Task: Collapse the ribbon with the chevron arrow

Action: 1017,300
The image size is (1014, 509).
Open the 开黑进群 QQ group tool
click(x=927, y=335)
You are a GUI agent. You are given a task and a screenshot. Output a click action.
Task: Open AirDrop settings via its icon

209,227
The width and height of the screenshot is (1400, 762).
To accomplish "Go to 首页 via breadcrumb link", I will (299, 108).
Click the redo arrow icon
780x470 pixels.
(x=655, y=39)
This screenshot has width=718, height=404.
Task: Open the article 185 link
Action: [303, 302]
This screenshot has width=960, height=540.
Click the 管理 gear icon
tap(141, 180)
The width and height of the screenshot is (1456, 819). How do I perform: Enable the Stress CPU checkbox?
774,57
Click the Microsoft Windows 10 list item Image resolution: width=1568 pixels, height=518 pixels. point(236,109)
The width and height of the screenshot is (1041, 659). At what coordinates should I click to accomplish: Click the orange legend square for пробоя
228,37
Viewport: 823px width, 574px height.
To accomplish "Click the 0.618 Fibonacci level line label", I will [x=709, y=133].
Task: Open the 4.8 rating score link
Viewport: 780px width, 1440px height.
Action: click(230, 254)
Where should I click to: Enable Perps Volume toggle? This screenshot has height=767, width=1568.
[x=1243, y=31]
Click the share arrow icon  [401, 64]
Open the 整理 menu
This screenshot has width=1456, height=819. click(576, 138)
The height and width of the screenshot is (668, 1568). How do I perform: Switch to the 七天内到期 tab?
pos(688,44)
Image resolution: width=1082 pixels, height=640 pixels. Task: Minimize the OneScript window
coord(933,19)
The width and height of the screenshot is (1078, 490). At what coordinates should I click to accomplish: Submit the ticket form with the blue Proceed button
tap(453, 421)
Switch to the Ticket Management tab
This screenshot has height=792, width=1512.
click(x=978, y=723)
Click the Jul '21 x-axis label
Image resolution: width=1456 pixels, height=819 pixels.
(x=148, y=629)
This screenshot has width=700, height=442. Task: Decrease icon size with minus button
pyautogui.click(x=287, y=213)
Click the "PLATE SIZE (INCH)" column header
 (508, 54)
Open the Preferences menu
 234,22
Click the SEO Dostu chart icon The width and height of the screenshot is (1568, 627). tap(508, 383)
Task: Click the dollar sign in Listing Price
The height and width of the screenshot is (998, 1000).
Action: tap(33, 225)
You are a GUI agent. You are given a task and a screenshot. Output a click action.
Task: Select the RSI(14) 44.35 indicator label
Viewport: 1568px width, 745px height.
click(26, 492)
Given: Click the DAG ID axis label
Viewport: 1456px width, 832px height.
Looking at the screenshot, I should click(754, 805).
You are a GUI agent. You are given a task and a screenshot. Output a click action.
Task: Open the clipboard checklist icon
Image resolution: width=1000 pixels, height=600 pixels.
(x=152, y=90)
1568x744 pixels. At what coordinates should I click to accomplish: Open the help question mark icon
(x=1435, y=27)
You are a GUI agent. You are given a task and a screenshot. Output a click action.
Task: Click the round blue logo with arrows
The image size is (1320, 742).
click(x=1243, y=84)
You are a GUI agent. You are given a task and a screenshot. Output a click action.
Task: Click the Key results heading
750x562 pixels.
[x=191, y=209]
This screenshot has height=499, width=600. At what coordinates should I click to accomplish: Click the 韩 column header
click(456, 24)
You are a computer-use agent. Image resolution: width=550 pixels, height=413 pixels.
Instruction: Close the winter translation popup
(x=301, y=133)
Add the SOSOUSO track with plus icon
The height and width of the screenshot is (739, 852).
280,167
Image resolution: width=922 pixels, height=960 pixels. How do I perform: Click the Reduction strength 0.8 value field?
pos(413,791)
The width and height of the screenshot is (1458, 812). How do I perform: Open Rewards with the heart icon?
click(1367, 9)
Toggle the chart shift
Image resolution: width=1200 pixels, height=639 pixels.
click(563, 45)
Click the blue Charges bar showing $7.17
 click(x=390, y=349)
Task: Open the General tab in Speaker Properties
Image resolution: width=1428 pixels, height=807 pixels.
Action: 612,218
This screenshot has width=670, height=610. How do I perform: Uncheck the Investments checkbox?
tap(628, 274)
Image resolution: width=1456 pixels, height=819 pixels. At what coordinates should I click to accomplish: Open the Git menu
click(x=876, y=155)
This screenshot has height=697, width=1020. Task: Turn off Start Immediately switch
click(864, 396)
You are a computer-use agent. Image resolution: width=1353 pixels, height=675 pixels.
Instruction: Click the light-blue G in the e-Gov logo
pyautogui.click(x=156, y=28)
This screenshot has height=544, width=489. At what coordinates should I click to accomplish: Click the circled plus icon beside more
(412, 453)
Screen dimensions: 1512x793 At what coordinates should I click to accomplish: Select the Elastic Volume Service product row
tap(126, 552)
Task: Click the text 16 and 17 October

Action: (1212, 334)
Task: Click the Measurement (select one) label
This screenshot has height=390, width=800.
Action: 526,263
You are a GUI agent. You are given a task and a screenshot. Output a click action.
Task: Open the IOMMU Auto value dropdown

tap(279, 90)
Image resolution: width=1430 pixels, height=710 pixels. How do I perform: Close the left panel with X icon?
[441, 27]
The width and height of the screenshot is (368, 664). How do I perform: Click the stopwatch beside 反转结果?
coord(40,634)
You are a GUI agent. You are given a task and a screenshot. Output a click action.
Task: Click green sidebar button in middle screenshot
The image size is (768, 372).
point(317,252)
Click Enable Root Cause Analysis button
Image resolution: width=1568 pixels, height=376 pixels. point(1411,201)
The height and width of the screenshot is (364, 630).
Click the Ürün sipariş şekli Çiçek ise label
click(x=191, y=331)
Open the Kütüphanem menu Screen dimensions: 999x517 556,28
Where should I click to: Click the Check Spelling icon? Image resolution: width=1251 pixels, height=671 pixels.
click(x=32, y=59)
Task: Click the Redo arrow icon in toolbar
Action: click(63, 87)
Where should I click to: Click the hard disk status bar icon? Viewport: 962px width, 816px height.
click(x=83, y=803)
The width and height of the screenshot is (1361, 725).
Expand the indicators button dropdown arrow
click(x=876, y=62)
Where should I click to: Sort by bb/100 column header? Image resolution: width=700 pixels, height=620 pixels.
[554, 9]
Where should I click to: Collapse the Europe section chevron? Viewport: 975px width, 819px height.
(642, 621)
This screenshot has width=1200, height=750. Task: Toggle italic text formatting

┄┄┄┄┄┄┄┄┄┄┄┄┄┄┄┄┄┄┄┄

## Exercise prompt
Count the lines in the entries that contain the word "Close", taking case into account, and give only the number.

## Response to the task
2